VenetDCPは、すでに国内の大手自動車メーカーに採用されています。分散・連成シミュレーションの環境は、自動車のエンジニアリングチェーンにおいて、サプライヤーにも自動車メーカーにとってもメリットがあると評価されています。実際に、国内と海外の拠点とでシミュレーションをしたり、複数のシミュレーションを統合して行ったりするなど、有効に活用されています。


VenetDCPが支援する未来のものづくり


モデルベース開発は、今後の主要な開発スキームとしての注目度が高く、当社では、これから産業界全体でその導入が広がっていくことを期待しています。そしてこのモデルベース開発を取り入れた企業を、さらに効率的な開発へと導くのがVenetDCPだと確信しています。同じ企業の中でも、拠点間や異なるツール間のシミュレーションに役立つものだからです。もちろん、複雑なサプライチェーンを持つ日本の製造業においては、製品を企業や組織を超えて連携しながら開発するために、非常に有効なものです。当社においても、米国や中国のパートナーと連携した取り組みを進めるほか、最近では、エネルギーなど社会インフラに関連する企業から相談を受けることも増えてきました。VenetDCPは、進化を続けています。

モデル流通においては、国内外で各種団体が立ち上げられ、推進されています。
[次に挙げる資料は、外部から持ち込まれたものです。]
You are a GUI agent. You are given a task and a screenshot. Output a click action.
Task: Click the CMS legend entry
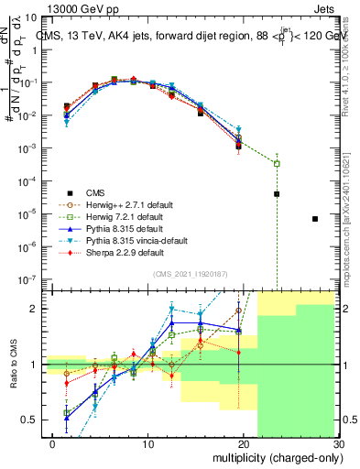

当社は、モデルベース開発やモデル流通を推進する企業として、国内および欧州の団体活動へ参画しており、これらとの橋渡しなども担っています。世界における、モデル流通の普及に貢献していきます。

モデルをパートナー間で開示せずに、遠隔で統合的なシミュレーション環境を構築できるプラットフォームである「VenetDCP」は、世界でも先進的なものです。ものづくりが直面している課題の解決に貢献できる分散・連成シミュレーションで、東芝デジタルソリューションズはこれからも、製造業のDX推進と競争力強化を支援していきます。

  • この記事に掲載の、社名、部署名、役職名などは、2025年1月現在のものです。
  • この記事に記載されている社名および商品名は、それぞれ各社が商標または登録商標として使用している場合があります。